Franchitti helped celebrate Ericsson’s win in 2022 with his “Tail of the Dragon” zigzag move – something he never had to do in any of his three Indianapolis 500 victories because they all finished under caution.

In 2023, however, IndyCar Race Control wants to make every attempt to finish the race under green, without going past the scheduled distance like NASCAR’s overtime rule.

Instead of extra laps, they stop the race with a red flag, to create a potential green-flag finish condition.

“You do what you have to do to win within the rules, and it’s within the rules, so you do it,” Franchitti said. “The race is 200 laps and there is a balance.
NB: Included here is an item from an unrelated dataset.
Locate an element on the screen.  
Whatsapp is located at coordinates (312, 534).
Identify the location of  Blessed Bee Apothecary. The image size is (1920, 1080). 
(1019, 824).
“Marcus did a great job on that restart and so did Josef. It was just the timing of who was where and that was it.

“If you knew it was going to go red, you would have hung back on the lap before.

“Brilliant job by the whole Ganassi organization because it wasn’t looking very good at half-distance.

“Full marks to Josef Newgarden and Team Penske.”

Franchitti is highly impressed by how well Ericsson works with CGR engineer Brad Goldberg and how close this combination came to winning the Indianapolis 500 two-years-in-a-row.

It would have been the first back-to-back Indy 500 winner since Helio Castroneves in 2001 and 2002.

“Oh, he’s a badass,” Franchitti said Ericsson. “He proved it last year. He is so calm all day. What more do you need? As a driver, he’s fast and so calm.”

Ericsson is typically in good spirits and jovial.

He was stern and direct on pit road after the race.

“I did everything right, I did an awesome restart, caught Josef off-guard and pulled away,” Ericsson said on pit lane. “It’s hard to pull away a full lap and he got me back.

“I’m mostly disappointed with the way he ended. I don’t think it was fair and safe to do that restart straight out of the pits on cold tires for everyone.

“To me, it was not a good way to end that race.

“Congrats to Josef. He didn’t do anything wrong. He is a worthy champion, but it shouldn’t have ended like that.”

Palou also didn’t understand the last restart, which was a one-start showdown.

“I know that we want to finish under green,” Palou said. “Maybe the last restart I did, I didn’t understand. It didn’t benefit the CGR team.

“I’m not very supportive of the last one, but anyway.”

Dixon called the red flags “a bit sketchy.”

“The red flags have become a theme to the end of the race, but sometimes they can catch you out,” Dixon said. “I know Marcus is frustrated with it.

“All we ask for is consistency. I think they will do better next time.

“It’s a tough race. People will do anything they can to win it and with how these reds fall, you have to be in the right place at the right time. The problem is when they throw a Red or don’t throw a Red dictates how the race will end.

“It’s a bloody hard race to win. Congrats to Josef Newgarden and to Team Penske.”